:: Material for this task

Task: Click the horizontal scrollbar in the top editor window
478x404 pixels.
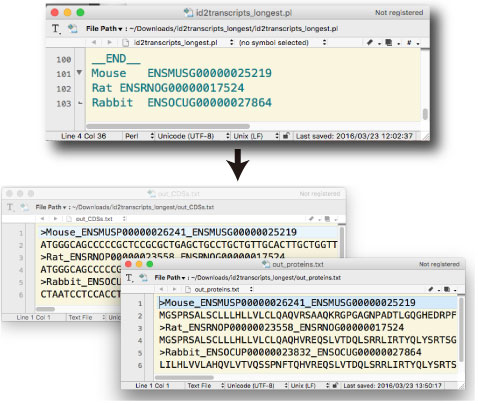Action: 168,126
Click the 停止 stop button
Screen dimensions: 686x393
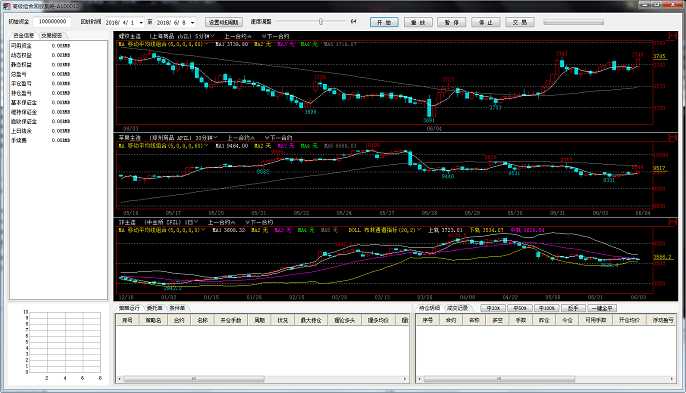(486, 22)
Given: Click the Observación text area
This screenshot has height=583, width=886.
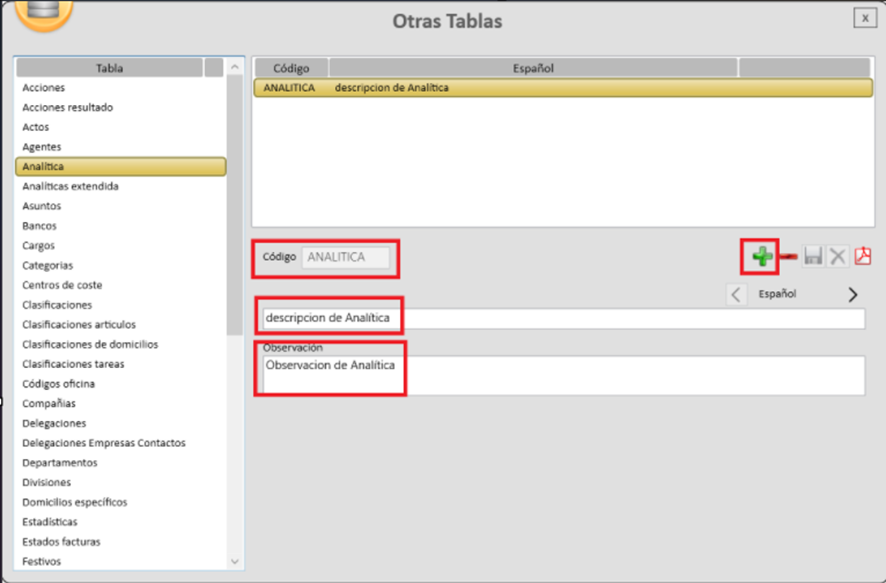Looking at the screenshot, I should coord(560,375).
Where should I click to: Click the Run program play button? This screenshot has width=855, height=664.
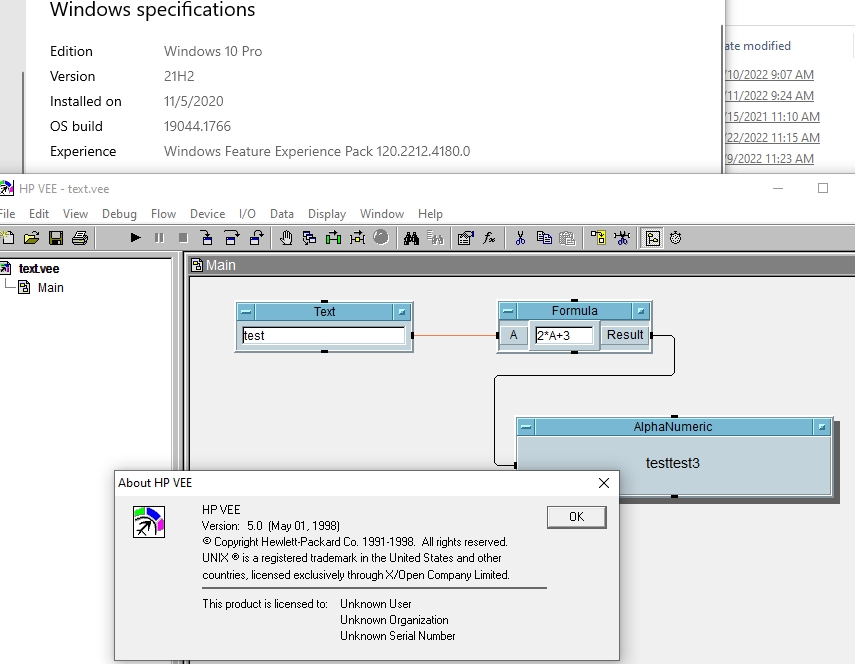coord(136,238)
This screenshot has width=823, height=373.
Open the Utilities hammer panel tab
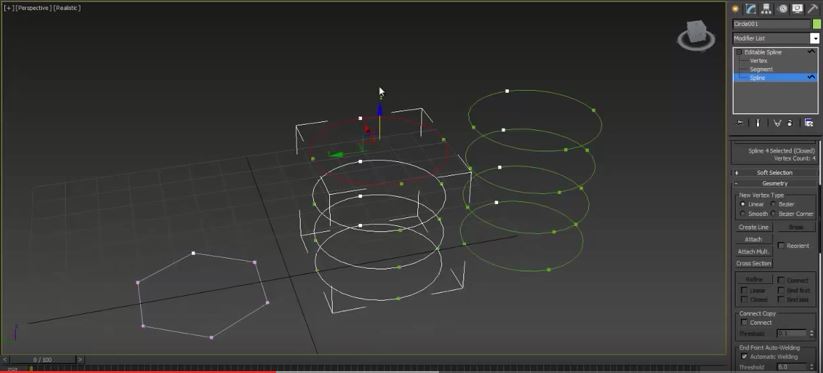point(813,8)
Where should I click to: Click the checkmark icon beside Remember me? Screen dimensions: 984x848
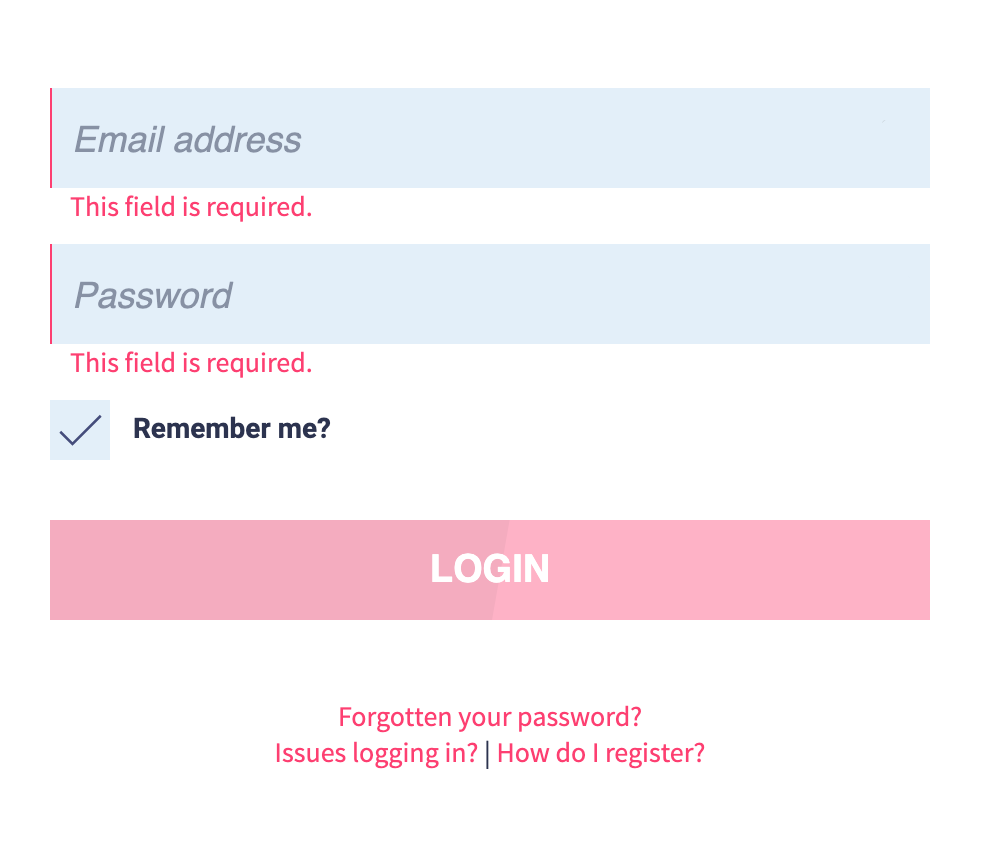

::::

Problem to solve: Nothing but the pictures is to be left out; the rest of the listing should be copied exactly.

Response:
Task: Click the horizontal scrollbar in the top editor window
478x404 pixels.
Action: 168,126
Click the 停止 stop button
Screen dimensions: 686x393
(486, 22)
Given: Click the Observación text area
This screenshot has height=583, width=886.
Looking at the screenshot, I should coord(560,375).
Where should I click to: Click the Run program play button? This screenshot has width=855, height=664.
coord(136,238)
This screenshot has width=823, height=373.
Open the Utilities hammer panel tab
point(813,8)
Where should I click to: Click the checkmark icon beside Remember me? Screen dimensions: 984x848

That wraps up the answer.